[Items from a dataset]
····················
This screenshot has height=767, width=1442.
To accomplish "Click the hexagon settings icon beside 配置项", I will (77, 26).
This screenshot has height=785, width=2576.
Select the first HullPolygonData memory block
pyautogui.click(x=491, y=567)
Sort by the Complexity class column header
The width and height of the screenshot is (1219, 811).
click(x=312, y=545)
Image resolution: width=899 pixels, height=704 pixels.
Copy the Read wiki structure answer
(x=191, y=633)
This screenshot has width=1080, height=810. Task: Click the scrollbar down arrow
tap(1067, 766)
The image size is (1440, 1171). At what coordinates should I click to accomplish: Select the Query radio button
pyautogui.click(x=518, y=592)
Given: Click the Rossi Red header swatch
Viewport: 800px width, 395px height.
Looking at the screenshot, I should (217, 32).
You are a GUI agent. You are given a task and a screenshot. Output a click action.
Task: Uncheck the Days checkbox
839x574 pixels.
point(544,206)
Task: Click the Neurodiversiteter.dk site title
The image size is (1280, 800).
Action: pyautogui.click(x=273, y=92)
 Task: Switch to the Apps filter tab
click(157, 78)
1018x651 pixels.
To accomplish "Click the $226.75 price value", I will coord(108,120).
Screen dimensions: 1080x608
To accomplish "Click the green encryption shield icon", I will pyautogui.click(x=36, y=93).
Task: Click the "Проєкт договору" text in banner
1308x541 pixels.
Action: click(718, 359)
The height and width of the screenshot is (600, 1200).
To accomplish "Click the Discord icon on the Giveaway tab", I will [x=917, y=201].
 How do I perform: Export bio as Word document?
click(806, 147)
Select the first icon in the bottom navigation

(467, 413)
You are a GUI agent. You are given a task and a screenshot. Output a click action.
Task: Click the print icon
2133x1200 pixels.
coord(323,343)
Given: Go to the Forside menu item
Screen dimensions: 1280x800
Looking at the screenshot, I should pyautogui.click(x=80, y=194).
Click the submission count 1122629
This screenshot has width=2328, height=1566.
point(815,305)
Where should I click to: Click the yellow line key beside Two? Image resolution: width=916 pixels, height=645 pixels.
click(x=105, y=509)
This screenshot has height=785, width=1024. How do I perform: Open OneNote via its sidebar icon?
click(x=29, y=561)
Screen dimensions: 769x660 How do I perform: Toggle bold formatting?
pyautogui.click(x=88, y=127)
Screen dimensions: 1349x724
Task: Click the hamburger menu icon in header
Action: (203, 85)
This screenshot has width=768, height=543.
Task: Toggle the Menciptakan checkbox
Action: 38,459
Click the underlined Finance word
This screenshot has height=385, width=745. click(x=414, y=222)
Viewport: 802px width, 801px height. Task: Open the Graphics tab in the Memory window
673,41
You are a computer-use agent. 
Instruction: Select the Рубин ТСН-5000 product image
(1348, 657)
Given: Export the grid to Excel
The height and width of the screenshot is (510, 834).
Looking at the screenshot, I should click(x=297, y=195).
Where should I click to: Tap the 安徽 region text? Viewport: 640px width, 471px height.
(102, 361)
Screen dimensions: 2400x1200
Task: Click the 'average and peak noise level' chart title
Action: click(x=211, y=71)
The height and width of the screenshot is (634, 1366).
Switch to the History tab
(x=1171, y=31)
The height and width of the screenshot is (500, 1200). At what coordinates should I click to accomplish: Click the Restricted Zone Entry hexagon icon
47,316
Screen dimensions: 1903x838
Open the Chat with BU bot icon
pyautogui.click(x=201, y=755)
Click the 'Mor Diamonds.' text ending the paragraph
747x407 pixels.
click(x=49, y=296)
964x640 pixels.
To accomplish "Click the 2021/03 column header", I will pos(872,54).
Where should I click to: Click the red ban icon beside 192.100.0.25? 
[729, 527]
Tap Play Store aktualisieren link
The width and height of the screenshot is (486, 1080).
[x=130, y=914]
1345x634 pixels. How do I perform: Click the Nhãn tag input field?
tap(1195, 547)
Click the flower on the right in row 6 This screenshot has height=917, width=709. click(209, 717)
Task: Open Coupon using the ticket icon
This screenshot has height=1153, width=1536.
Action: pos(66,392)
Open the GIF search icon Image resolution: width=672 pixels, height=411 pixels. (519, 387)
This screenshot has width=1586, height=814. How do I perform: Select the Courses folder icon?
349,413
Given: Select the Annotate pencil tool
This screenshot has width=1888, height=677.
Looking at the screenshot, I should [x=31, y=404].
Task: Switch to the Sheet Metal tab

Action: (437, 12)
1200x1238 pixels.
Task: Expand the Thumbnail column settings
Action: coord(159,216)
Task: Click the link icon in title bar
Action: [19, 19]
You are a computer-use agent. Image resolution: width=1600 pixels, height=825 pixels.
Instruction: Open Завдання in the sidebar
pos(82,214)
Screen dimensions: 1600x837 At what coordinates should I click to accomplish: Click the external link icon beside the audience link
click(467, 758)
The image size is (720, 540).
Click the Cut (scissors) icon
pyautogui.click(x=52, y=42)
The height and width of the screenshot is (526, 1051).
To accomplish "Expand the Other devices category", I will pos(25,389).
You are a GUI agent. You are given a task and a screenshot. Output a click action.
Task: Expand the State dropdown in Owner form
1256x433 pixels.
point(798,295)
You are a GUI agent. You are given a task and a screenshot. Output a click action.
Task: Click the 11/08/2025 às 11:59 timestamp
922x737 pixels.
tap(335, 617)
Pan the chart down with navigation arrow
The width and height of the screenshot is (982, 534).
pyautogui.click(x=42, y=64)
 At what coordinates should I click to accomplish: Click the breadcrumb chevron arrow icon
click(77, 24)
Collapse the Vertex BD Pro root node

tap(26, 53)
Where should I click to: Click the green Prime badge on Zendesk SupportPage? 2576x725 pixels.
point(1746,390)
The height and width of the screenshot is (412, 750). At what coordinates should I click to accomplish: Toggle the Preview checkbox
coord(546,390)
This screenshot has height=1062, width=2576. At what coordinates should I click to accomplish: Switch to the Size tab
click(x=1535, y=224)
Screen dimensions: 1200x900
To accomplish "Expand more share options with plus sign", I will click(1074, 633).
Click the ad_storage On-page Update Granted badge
····················
What to do> Copy out the lines above word for word, from the line that contains "Where should I click to: Click the red" through the line that contains "Click the flower".

Finished answer>
Where should I click to: Click the red ban icon beside 192.100.0.25? 
[729, 527]
Tap Play Store aktualisieren link
The width and height of the screenshot is (486, 1080).
[x=130, y=914]
1345x634 pixels. How do I perform: Click the Nhãn tag input field?
tap(1195, 547)
Click the flower on the right in row 6 This screenshot has height=917, width=709. click(209, 717)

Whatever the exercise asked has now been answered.